--- begin TEXT EXCERPT ---
ANALYSIS
There's no case for a corporate tax cut when one in five of Australia's
top companies don't pay it
By chief economics correspondent Emma Alberici
Updated Wed Feb 14, 2018 at 11:53am
PHOTO: Qantas is about to clock its
10th year tax free, while its CEO Alan Joyce takes home a $24.6 million
salary. (AAP: Joel Carrett)
There is no compelling evidence that giving the country's biggest
companies a tax cut sees that money passed on to workers in the form of higher
wages.
Treasury modelling relies on theories that belie the reality that's
playing out around the world.
Since the peak of the commodities boom in 2011-12, profit margins have
risen to levels not seen since the early 2000s but wages growth has been slower
than at any time since the 1960s.
INFOGRAPHIC: Company profits are at their
highest point since 2011 but wages have stagnated.(The
Conversation (ABS business indicator and wage price index))
It's also disingenuous to talk about a 30 per cent rate when so few
companies pay anything like that thanks to tax legislation that allows them to
avoid paying corporate tax. Exclusive analysis released by ABC today reveals one in five of
Australia's top companies has paid zero tax for the past three years.
And while the Treasurer and Finance Minister warn that Australia's
relatively high headline corporate tax rate means Australia remains
uncompetitive and companies will choose to invest in lower taxing countries,
the facts don't bear that out. Business investment in Australia has been
at historically
high levels over much of the past decade despite our comparatively
high headline corporate tax rate.
PHOTO: US President Donald Trump
signed the tax bill in December, cutting corporate tax rate to 21 per cent from
January. (AP: Evan Vucci)
There's more to
investment than corporate tax rates
Before Donald Trump cut the US corporate tax rate earlier this year, it
was 5 to 9
percentage pointshigher than Australia's. That hasn't deterred
Australian companies from seeking opportunities in America instead of Ireland,
where the corporate tax rate is less than half ours (12.5 per cent), or
Singapore (17 per cent).
--- end TEXT EXCERPT ---
- _LIST OF TASKS_
[1] In the corporate tax analysis, retype the passage between "Treasury modelling relies" and "since the 1960s.", inclusive.
[2] Translate this sentence from the corporate tax analysis into Spanish: "There is no compelling evidence that giving the country's biggest companies a tax cut sees that money passed on to workers in the form of higher wages."
--- begin GIVEN INFORMATION ---
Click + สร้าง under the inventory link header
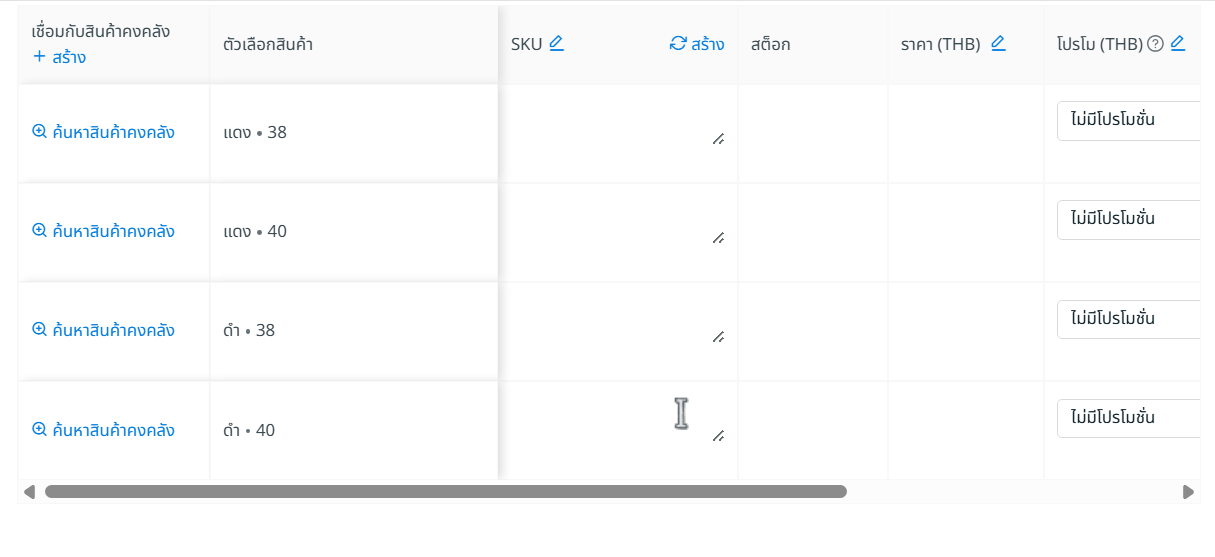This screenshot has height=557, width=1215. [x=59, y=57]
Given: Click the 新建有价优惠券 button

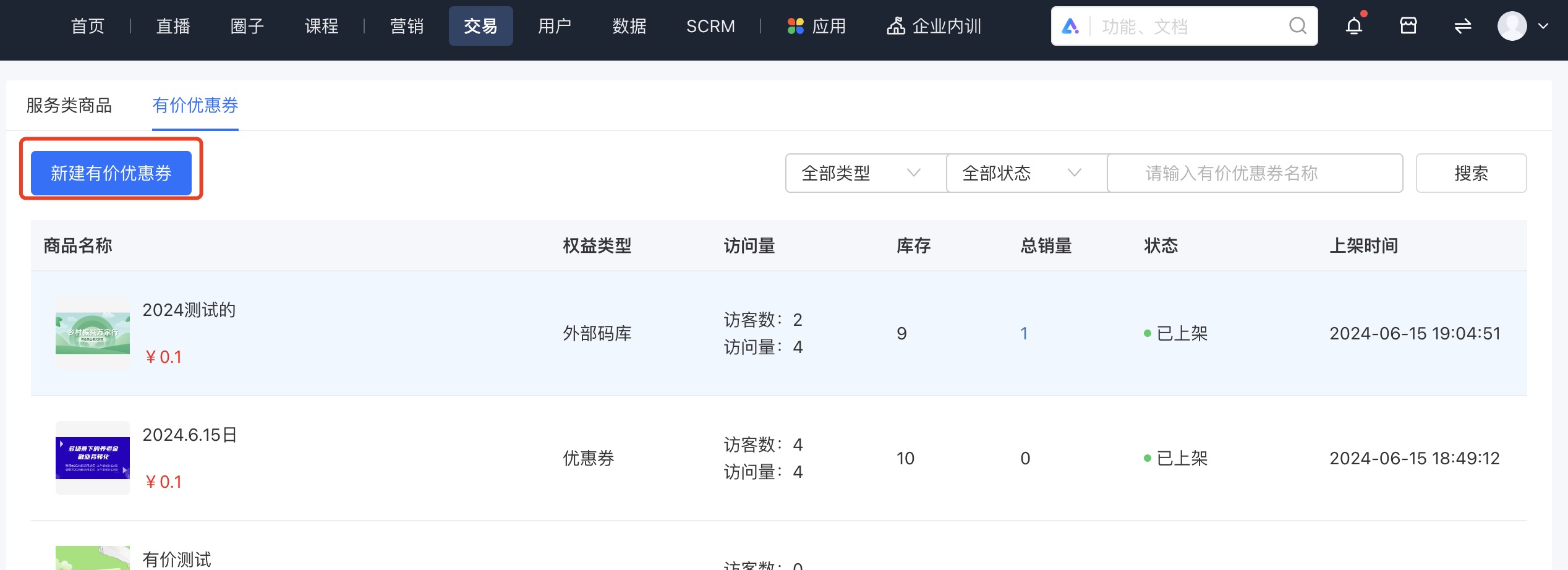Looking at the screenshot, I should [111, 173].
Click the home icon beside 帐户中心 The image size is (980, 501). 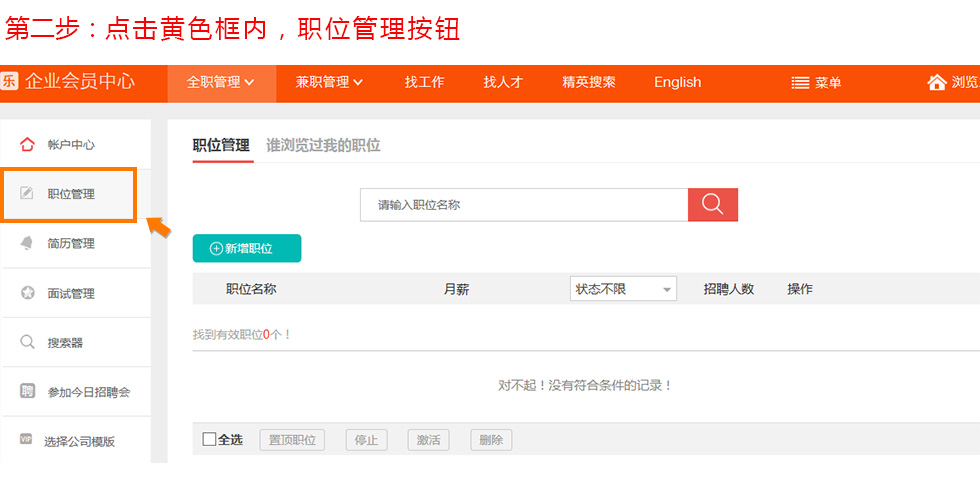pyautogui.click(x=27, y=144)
--- end GIVEN INFORMATION ---
--- begin GIVEN INFORMATION ---
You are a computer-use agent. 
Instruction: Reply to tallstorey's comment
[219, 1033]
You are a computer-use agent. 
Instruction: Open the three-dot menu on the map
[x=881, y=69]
--- end GIVEN INFORMATION ---
- _PER-TASK ANSWERS_
[1]
Treasury modelling relies on theories that belie the reality that's
playing out around the world.
Since the peak of the commodities boom in 2011-12, profit margins have
risen to levels not seen since the early 2000s but wages growth has been slower
than at any time since the 1960s.

[2] No hay pruebas convincentes de que, al conceder una rebaja de impuestos a las mayores empresas del país, ese dinero se traslade a los trabajadores en forma de salarios más altos.